Exercise> Starting at the line containing "Task: Click the" and ending at the last line, give these lines as a two-column CSV with the columns text and answer, one row for each text and its answer, with each in one quoted field and line breaks turned into spaces. Leave the pictures out.

Rows from a dataset
########################################

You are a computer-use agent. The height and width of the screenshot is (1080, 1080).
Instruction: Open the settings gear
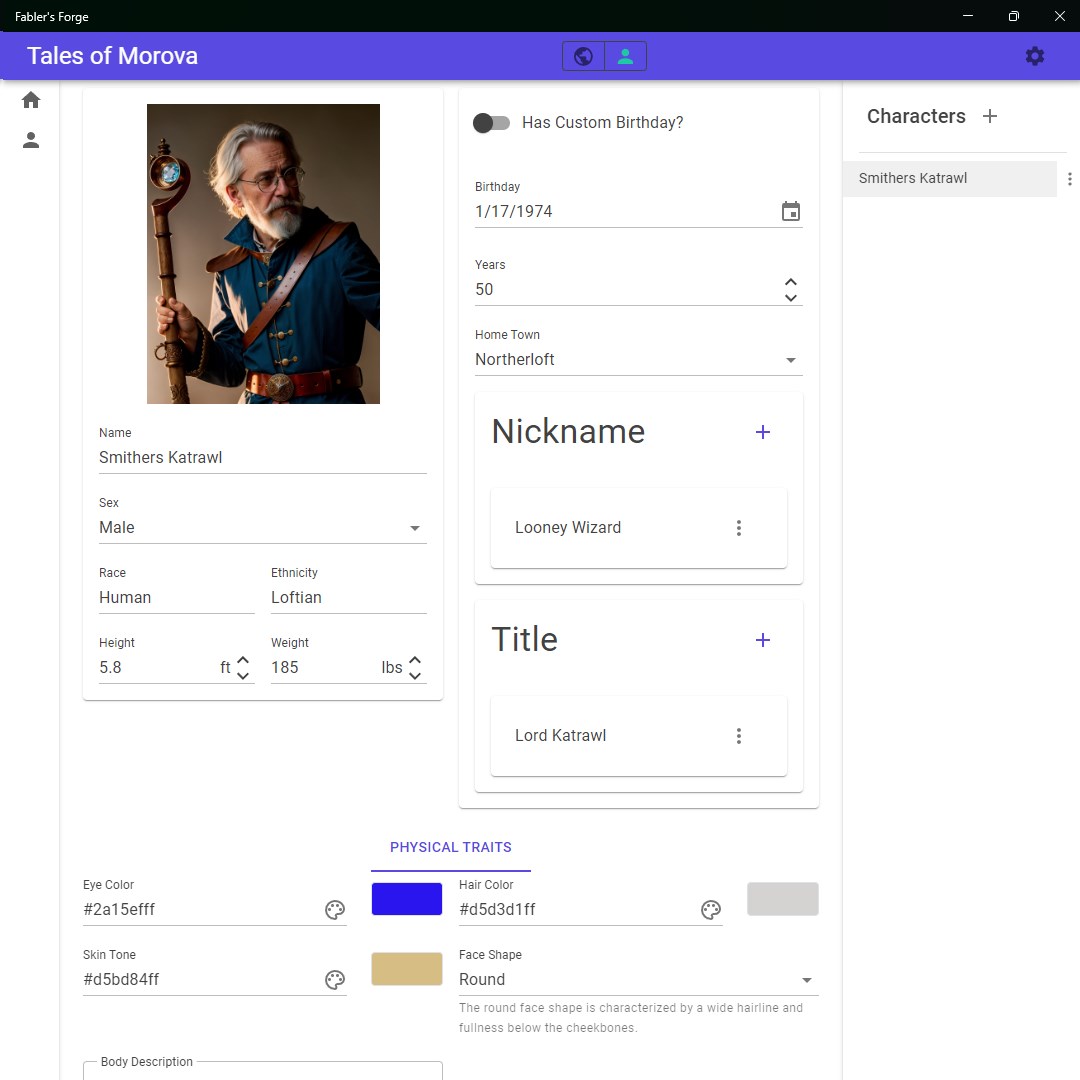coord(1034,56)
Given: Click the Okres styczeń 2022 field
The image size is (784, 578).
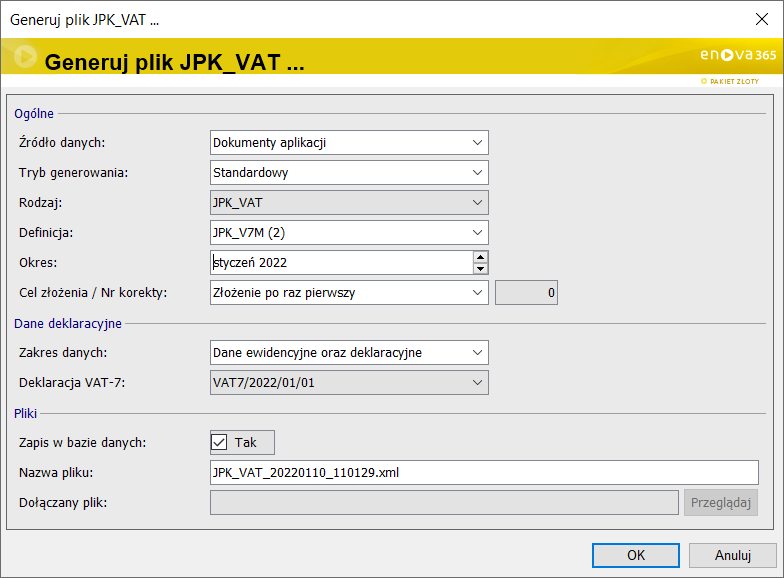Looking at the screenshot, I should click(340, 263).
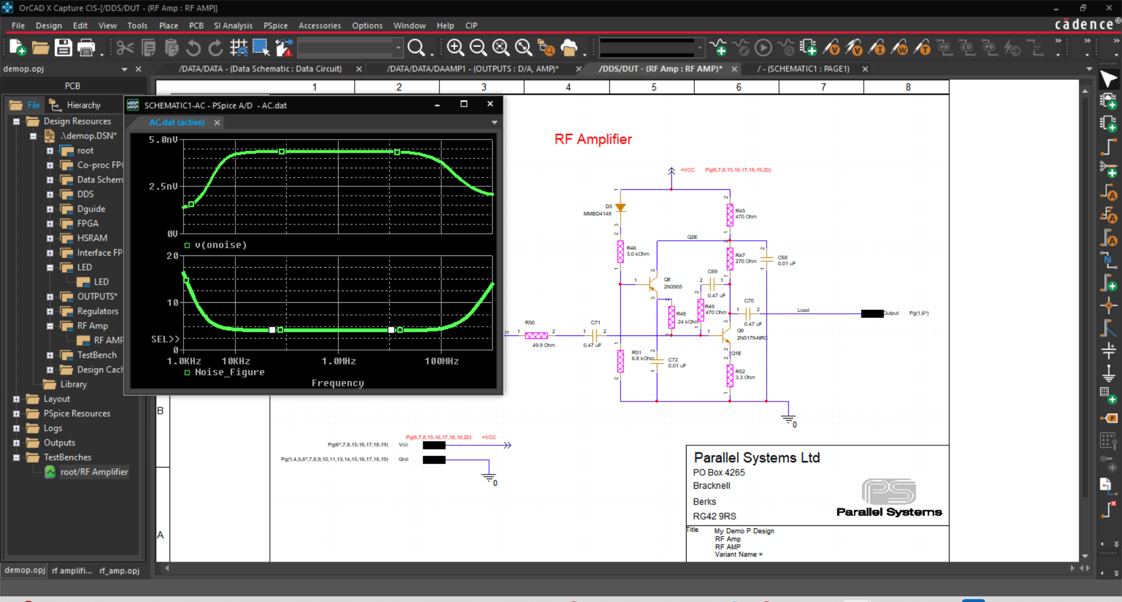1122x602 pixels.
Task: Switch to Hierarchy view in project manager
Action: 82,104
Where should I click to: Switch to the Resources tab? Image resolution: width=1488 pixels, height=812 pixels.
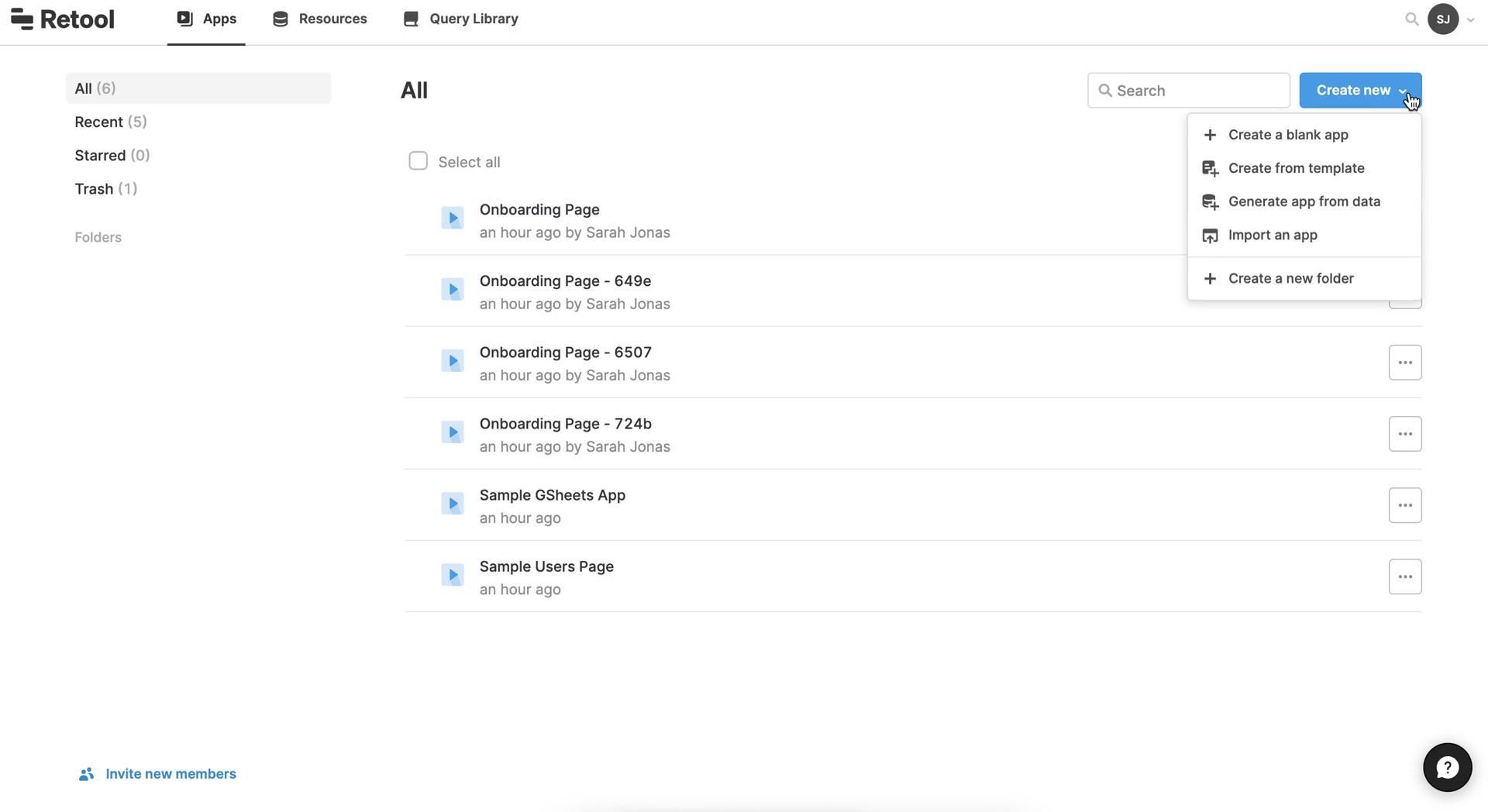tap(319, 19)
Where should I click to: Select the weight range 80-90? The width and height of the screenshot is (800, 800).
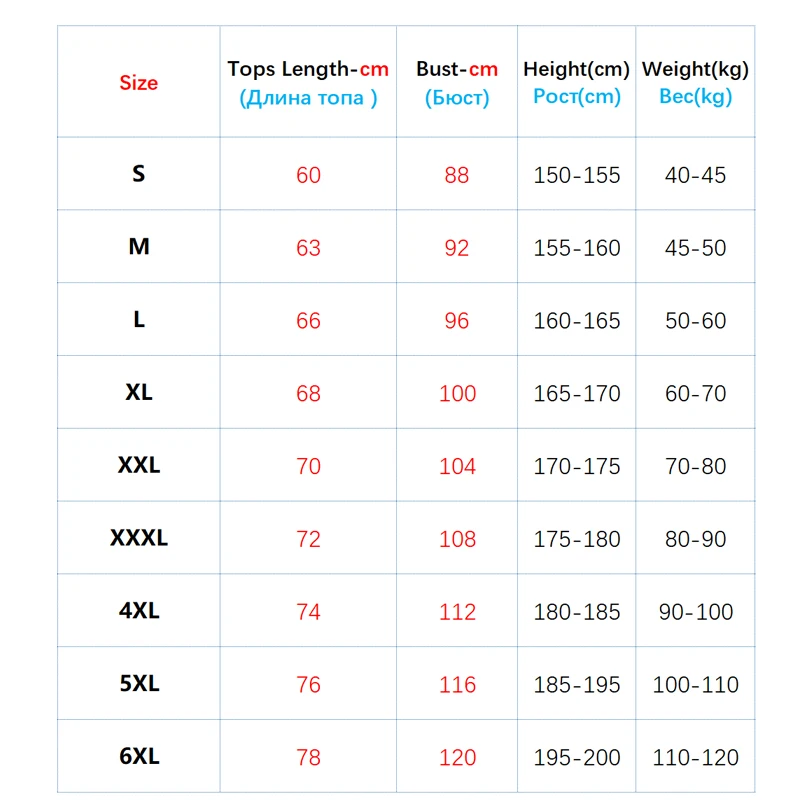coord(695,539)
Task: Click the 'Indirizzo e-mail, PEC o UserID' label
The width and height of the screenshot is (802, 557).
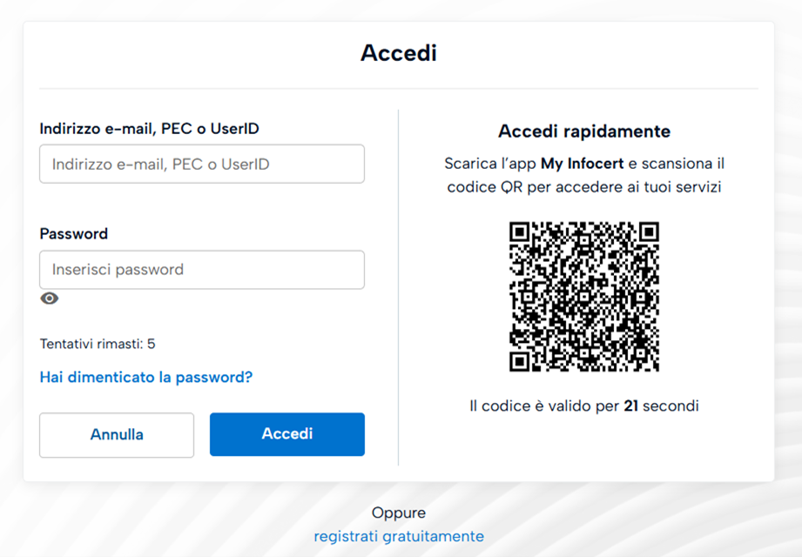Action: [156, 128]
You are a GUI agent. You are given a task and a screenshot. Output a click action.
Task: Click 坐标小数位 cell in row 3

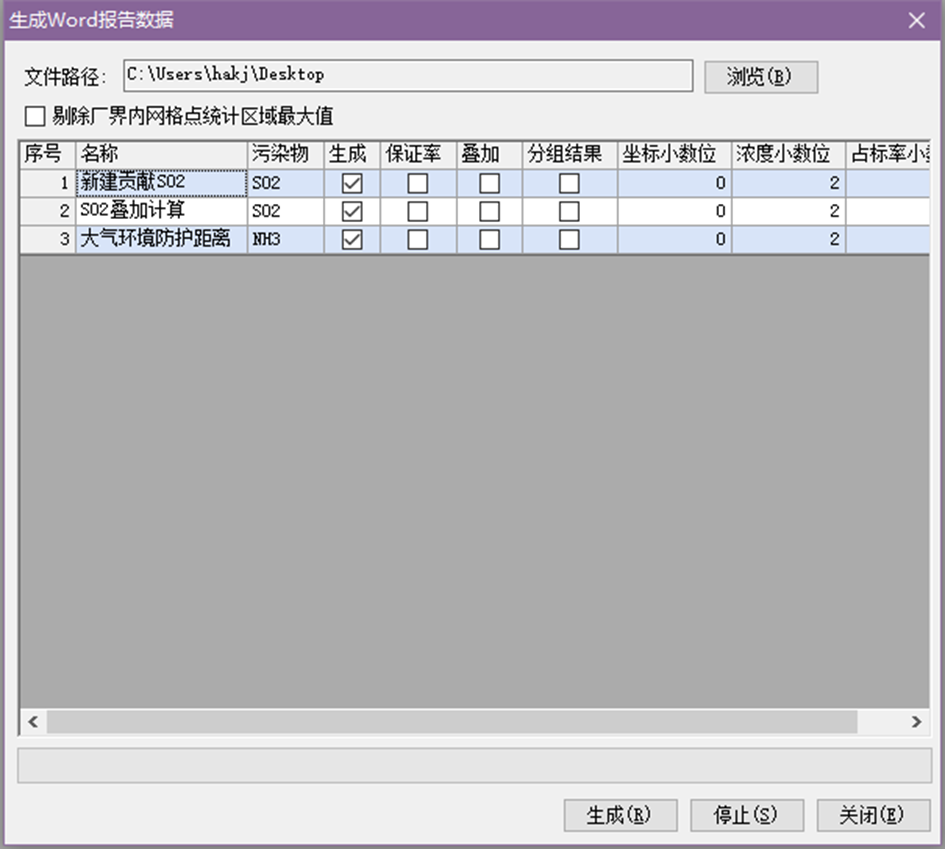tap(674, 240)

########################################

Finished exercise>
text,answer
"Task: Click the 'Indirizzo e-mail, PEC o UserID' label The width and height of the screenshot is (802, 557).","Action: [156, 128]"
"You are a GUI agent. You are given a task and a screenshot. Output a click action. Task: Click 坐标小数位 cell in row 3","tap(674, 240)"